▸ 掲載本文:
<<<<

足立佳奈|元気で明るいだけじゃない 新しい声で歌う私のラブソング

自分に何ができるのかまだ見えていない

──昨年12月に東京・名古屋で初のワンマンライブを経験されて、今年の春には全4公演の初ツアーも開催しました。ご自身のライブスタイルに関して、何か見えてきたものはありますか?

ライブでもいろいろやってみたいことはあるんですけど、今はまだ自分に何ができるのかが明確には見えていないとは思っていて。楽しい空間を作るというテーマはあるんですけど、正直、その言葉に甘えている部分もあるように思うんですよね。なので今はライブに関してもまだまだ日々、勉強中。ほかのアーティストの方のライブ映像を観ていろいろ学んでいるところです。あ、でもステージに立ったときに緊張はしなくなったかもしれないです。緊張することなく、目の前にいるお客さんに対してしっかり気持ちを伝えられるようになったのは、ワンマンライブを重ねていくうえで得たものだと思います。

>>>>

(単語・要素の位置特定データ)
<<<<

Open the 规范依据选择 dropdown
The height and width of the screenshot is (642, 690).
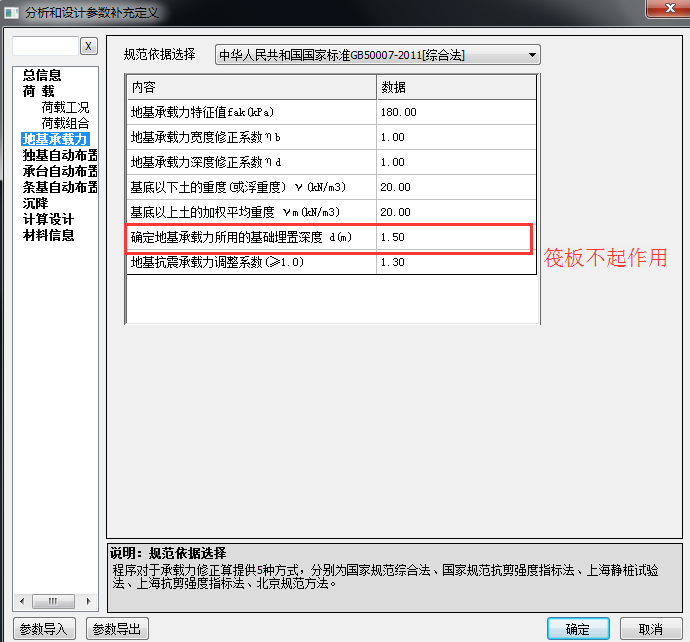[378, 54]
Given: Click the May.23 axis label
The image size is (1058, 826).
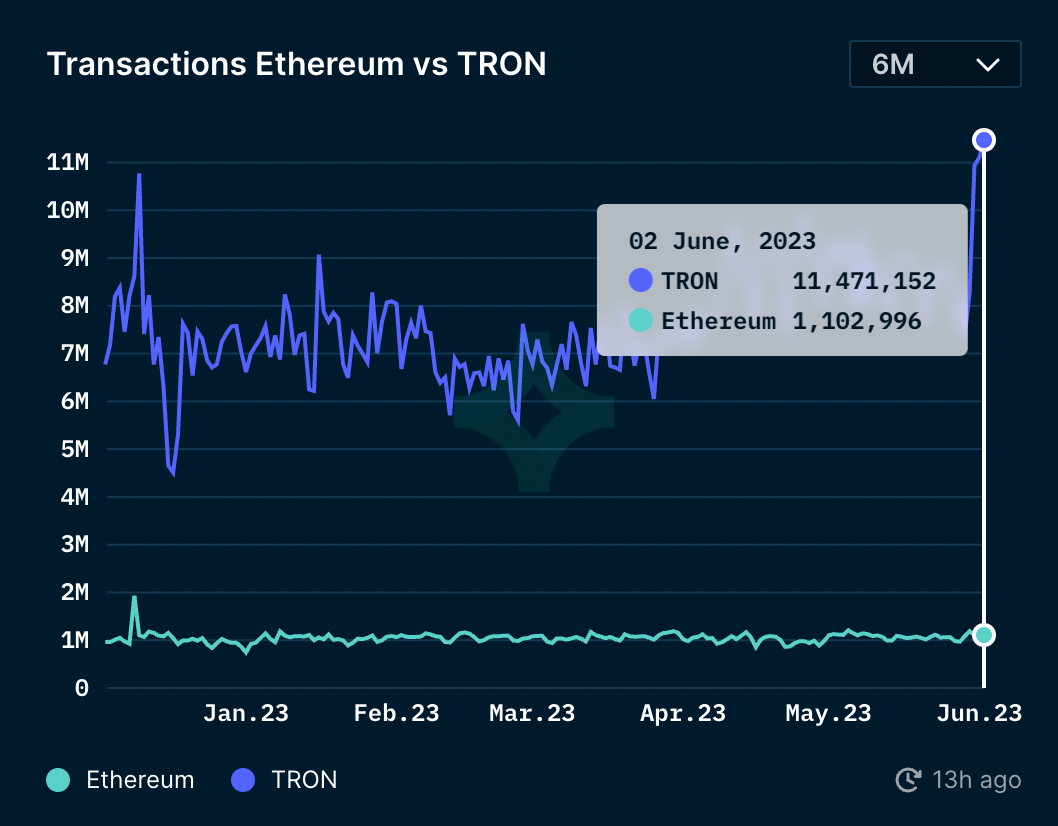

>>>>

▸ 課題と条件:
足立佳奈のインタビュー本文によると、彼女がワンマンライブを重ねる中で得たものは何ですか。 このデータは本文とは別個の資料です。

▸ 本課題の解答:
緊張することなく、目の前にいるお客さんにしっかり気持ちを伝えられるようになったことです。